When asked if she agreed with the fact that there was no urgency, Dlamini responded by saying "this is a view by someone at Treasury".
Budlender then asked the minister if she was saying that she knew better than a procurement officer at the Treasury, to which she responded "well, that might be your view".
The minister, who requested to testify in Zulu at the inquiry with an interpreter, was then asked several times whether she agreed or disagreed with the determination.
After a back and forth between her and Budlender, Dlamini finally said she disagreed with the Treasury.
When pushed again, she said she disagreed "with the spirit" of the letter. "It is best for all people involved to respond because they know what processes they are following in procurement," Dlamini said through her interpreter in relation to a letter sent to then Sassa CE Thokozani Magwaza in May 2017.
Treasury said the deviation from normal procurement processes requested by the agency was not approved.
The letter was sent by the Treasury’s chief director of supply chain management, governance, monitoring and compliance, Solly Tshitangano.
In July, Magwaza cancelled the contracts.
The inquiry, led by judge Bernard Ngoepe, is investigating whether Dlamini sought the appointment of individuals to lead the work streams to report directly to her; details of the appointments in terms of when the individuals were appointed, who they reported to and the details of the dates and contents of the report of the work streams to the minister; and why she did not disclose this information to the court.
The work streams allegedly operated parallel to Sassa’s standard functions and appeared to usurp the agency’s roles and responsibilities. Dlamini has denied this.
She spent most of the first day’s proceedings going through her sworn statement.
Dlamini confirmed that she had directed Sassa to appoint the work streams and that they should report to her. But the work streams did not tell Sassa how to do its work.
It is said work stream leaders were appointed irregularly after first serving on an advisory panel to the minister in 2013. They advised on the establishment of the work streams and were later appointed to head these.
Dlamini explained that some of the members of the advisory panel were hired to lead the work streams to ensure that there was "consistency and institutional memory".
She said she had never been made aware that these teams were interfering in Sassa work or usurping its functions.
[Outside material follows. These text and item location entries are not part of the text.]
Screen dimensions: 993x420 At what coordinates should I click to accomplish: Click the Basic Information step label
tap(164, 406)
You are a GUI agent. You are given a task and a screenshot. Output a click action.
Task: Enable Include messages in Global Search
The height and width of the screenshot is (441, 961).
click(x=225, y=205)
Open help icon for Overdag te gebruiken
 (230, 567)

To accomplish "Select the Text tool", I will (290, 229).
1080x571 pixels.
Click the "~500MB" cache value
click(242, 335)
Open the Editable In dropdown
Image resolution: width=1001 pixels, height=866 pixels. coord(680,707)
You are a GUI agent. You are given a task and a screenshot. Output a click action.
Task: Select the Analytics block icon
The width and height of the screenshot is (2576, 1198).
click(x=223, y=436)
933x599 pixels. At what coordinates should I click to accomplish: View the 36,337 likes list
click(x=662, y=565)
If she had been made aware, Dlamini said, she would have called a high-level meeting to deal with it.
Dlamini also denied that she and the work streams tried to derail Sassa from taking over the payment of social grants, in favour of CPS continuing with the contract.
She called on anyone with evidence of her alleged interference to come forward.
Magwaza, in an affidavit submitted to the Constitutional Court last year, accused Dlamini of lying about her role in the saga. The minister alleged that she only became aware that Sassa would be unable to take over the payment of social grants in October 2016 just a few months before the March 31 2017 deadline.
However, Magwaza alleged that she had been in control of the process since 2015.
Dlamini wrote to then Sassa CE Virginia Petersen in 2015, informing her about her decision to appoint work streams that would report directly to the minister so that she could "retain direct control of the implementation process".
He said the work streams were given a broad mandate to take over the implementation of the project and that Sassa was instructed "not to interrupt them or delay them".
Magwaza, and former social development director-general Zane Dangor, who also filed an affidavit in the Constitutional Court against Dlamini, will testify at the inquiry, which is set down until Friday.